Microsoft Fabric is the new Microsoft branded analytics platform that integrates data warehousing, data integration and orchestration, data engineering, data science, real-time analytics, and business intelligence into a single product. This new one-stop shop for analytics brings a set of innovative features and capabilities by providing a transformative tool for data professionals and business users. With Microsoft Fabric, we can leverage the power of data and AI to transform organizations and create new opportunities from data.
For more Microsoft Fabric topics 👉Microsoft Fabric | element61
What is a workspace in Microsoft Fabric?
Workspaces have always been a central part of Power BI. It's where you can share your reports and make them available for consumption to end-users via a Power BI App. With Microsoft Fabric, you still can define a workspace and it offers support for a variety of data workloads.
How does Microsoft Fabric impact our current Power BI architecture of workspaces?
In brief, there is not much to it.
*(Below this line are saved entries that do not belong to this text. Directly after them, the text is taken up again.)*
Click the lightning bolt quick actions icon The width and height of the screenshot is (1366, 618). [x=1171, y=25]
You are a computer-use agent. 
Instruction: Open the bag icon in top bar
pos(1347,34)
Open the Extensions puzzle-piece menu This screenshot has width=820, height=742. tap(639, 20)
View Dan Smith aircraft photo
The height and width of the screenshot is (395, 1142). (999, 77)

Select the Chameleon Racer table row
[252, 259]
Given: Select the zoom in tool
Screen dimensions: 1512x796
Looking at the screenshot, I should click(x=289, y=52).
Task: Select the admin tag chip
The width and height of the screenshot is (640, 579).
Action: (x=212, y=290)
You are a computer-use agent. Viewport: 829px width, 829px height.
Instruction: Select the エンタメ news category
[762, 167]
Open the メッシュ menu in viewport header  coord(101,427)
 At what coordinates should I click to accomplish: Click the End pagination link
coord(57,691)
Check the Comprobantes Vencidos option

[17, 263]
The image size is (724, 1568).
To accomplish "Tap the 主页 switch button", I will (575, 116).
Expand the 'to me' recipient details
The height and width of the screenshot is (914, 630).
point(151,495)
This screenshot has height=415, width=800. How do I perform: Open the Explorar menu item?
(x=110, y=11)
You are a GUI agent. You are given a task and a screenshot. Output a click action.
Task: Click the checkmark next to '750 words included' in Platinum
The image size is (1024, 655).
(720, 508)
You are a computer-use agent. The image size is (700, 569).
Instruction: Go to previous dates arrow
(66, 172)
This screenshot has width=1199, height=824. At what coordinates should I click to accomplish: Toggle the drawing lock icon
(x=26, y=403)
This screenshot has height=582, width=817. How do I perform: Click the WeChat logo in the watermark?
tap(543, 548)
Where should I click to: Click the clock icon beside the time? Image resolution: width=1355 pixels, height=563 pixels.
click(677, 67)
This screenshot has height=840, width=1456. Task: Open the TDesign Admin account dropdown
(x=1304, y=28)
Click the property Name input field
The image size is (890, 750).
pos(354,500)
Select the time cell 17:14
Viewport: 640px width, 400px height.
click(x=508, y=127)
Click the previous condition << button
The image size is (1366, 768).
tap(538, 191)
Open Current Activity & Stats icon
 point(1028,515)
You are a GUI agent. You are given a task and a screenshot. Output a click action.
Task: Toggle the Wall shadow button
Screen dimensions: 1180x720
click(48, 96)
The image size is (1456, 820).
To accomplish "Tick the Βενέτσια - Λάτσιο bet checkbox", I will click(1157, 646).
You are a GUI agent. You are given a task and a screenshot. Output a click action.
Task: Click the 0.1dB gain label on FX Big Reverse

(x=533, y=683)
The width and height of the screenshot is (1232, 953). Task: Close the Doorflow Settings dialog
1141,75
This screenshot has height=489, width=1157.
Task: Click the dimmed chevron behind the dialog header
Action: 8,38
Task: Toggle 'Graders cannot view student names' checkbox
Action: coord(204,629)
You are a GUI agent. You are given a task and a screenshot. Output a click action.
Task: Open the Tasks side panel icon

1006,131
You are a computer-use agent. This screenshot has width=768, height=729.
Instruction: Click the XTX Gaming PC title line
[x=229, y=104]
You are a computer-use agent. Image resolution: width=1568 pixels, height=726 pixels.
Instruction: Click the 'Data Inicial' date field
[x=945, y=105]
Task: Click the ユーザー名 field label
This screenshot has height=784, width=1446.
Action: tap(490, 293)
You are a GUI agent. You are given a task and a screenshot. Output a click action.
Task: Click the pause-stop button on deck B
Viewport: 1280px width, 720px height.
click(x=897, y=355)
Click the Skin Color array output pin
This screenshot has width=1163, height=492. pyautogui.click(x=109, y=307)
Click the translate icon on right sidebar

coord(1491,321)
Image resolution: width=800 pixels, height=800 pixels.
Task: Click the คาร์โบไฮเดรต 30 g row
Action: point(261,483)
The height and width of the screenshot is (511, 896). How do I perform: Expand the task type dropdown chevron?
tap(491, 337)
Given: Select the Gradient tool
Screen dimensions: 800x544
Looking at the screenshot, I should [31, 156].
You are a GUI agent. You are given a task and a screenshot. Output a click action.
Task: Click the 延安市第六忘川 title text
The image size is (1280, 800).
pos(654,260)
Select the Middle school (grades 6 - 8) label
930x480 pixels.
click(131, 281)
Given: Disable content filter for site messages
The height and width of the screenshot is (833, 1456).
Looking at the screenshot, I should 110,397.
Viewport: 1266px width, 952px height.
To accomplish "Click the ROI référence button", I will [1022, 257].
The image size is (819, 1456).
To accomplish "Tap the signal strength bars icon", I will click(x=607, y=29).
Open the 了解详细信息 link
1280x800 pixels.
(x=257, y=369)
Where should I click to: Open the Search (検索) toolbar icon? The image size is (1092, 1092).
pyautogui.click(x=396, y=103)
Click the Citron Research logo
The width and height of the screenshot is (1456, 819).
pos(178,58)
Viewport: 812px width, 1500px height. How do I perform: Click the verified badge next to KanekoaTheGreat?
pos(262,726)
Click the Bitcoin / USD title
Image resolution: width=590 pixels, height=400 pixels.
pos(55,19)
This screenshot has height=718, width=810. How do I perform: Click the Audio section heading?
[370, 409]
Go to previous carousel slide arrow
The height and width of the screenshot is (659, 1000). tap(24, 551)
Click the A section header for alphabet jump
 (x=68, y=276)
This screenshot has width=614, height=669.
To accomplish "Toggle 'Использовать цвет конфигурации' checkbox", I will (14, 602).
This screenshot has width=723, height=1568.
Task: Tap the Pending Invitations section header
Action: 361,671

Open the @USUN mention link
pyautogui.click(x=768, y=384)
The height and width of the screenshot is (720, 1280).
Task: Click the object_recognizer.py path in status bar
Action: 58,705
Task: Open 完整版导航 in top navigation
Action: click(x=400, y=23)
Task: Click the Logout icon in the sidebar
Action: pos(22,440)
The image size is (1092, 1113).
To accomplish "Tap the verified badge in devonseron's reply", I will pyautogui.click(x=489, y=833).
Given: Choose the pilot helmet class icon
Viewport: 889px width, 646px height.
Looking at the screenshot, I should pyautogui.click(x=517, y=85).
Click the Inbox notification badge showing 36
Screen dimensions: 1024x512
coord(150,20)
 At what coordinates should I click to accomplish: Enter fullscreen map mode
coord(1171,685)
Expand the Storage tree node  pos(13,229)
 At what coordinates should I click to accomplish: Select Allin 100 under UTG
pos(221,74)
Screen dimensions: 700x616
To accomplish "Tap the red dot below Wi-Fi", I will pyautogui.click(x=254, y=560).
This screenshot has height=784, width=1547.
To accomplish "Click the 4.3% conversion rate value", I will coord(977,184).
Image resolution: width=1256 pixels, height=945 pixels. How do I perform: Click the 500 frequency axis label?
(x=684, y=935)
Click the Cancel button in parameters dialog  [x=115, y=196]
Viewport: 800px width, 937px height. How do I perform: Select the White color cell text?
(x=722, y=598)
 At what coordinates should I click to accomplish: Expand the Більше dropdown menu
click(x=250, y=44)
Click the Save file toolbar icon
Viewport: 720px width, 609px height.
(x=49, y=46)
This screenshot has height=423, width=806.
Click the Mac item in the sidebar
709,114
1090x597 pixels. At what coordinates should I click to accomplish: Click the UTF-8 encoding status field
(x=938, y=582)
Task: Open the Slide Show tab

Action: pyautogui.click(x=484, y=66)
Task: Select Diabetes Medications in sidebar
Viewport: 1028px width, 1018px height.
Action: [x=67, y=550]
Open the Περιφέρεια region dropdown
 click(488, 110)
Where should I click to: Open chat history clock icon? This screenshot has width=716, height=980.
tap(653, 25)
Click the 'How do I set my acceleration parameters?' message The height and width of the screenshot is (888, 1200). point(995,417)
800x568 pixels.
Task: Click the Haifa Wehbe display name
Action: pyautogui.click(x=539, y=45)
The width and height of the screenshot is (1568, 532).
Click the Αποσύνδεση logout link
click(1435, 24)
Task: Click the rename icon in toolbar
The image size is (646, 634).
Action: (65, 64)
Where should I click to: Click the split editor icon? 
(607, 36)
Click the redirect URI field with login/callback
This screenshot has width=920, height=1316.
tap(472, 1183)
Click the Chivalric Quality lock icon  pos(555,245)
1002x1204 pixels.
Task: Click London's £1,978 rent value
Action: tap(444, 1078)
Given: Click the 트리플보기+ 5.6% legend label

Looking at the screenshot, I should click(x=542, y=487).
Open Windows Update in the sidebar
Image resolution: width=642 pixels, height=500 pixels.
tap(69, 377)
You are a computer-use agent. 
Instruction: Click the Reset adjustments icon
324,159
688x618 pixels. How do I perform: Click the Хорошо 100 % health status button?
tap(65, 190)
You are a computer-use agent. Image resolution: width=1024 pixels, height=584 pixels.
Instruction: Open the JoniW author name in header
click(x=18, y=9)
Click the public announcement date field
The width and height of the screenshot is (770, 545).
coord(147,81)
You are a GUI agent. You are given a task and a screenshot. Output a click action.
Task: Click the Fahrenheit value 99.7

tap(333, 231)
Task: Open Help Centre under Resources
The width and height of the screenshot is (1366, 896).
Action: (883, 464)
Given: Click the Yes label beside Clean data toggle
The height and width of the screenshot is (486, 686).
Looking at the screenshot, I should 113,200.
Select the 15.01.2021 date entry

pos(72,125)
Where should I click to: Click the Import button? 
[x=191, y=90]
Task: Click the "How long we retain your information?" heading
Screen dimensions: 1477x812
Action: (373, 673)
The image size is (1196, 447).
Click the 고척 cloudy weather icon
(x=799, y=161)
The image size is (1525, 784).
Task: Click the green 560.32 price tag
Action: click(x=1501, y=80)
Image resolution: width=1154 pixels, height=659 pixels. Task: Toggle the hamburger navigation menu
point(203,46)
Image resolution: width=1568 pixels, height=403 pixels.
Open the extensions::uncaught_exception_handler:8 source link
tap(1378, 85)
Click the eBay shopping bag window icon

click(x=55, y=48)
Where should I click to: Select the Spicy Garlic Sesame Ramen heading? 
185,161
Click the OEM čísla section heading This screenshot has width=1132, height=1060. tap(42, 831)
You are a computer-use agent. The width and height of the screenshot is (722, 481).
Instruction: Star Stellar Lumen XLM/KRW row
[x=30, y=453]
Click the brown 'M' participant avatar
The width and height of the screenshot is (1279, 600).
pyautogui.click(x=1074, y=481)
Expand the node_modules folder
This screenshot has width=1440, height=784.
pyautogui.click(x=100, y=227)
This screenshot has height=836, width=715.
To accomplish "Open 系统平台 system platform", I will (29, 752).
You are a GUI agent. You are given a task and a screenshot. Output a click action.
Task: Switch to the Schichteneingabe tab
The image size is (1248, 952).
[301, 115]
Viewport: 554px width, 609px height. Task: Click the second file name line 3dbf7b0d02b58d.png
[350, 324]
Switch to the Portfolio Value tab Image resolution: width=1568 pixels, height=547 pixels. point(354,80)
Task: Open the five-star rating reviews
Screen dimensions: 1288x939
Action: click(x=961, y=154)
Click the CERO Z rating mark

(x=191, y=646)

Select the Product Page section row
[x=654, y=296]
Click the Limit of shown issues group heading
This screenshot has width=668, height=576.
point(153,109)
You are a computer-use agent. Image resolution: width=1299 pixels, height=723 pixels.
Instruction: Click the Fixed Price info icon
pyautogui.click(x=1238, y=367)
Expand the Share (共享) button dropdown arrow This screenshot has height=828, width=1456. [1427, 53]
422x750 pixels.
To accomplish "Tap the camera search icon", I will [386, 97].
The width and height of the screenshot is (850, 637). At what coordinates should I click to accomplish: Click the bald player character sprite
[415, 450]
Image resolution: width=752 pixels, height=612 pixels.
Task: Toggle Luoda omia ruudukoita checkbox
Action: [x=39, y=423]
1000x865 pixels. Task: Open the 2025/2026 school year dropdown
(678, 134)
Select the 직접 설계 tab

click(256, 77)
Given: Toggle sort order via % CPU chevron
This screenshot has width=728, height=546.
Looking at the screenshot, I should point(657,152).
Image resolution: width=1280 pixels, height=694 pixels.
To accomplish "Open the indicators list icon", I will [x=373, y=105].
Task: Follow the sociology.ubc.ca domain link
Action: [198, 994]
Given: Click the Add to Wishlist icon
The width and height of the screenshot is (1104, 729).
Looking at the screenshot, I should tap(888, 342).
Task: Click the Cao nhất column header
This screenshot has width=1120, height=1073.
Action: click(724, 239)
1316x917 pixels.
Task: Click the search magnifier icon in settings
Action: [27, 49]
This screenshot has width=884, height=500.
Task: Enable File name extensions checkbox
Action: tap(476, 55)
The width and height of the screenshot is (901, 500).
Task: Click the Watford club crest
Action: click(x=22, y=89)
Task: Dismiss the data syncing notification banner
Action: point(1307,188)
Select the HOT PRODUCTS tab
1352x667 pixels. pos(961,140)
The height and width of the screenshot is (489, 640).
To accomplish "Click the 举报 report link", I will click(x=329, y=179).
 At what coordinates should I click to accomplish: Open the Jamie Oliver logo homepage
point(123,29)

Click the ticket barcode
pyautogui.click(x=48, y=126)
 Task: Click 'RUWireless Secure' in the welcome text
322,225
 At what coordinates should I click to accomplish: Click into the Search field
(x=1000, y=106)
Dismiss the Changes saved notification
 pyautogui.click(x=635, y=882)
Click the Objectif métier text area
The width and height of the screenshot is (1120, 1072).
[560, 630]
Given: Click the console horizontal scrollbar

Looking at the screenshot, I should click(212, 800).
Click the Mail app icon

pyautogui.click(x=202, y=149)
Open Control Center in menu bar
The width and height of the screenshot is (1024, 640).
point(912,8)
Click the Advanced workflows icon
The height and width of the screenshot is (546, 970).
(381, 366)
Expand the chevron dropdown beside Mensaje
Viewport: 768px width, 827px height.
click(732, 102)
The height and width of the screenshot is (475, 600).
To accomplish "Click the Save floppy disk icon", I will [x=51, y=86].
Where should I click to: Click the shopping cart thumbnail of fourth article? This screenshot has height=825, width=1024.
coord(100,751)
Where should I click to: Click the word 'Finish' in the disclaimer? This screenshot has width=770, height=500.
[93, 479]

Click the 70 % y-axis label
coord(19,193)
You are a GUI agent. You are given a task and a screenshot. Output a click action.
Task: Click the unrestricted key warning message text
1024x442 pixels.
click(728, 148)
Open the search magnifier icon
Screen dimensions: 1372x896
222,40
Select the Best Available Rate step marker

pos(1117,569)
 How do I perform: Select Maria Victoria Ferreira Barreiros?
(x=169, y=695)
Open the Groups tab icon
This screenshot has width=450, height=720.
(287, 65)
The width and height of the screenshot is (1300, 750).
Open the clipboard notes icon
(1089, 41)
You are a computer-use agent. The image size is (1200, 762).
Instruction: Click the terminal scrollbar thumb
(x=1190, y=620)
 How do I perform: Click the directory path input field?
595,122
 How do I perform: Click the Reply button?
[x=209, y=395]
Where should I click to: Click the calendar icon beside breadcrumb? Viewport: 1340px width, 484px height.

However, if we dig deeper, there is a lot more to consider. 🤓 If you want to keep your Power BI infrastructure as it is, you don't need to do anything. However, if you're curious about the possibilities of Microsoft Fabric, keep reading.
The change that impacts your workspace management most is that data engineers primarily ingested and transformed data in Azure/Databricks and business users or citizen developers crunched data in Power BI. Now, everyone will have to work in the same environment and workspaces, and we need to define how everyone will be able to work together without impacting each other's work.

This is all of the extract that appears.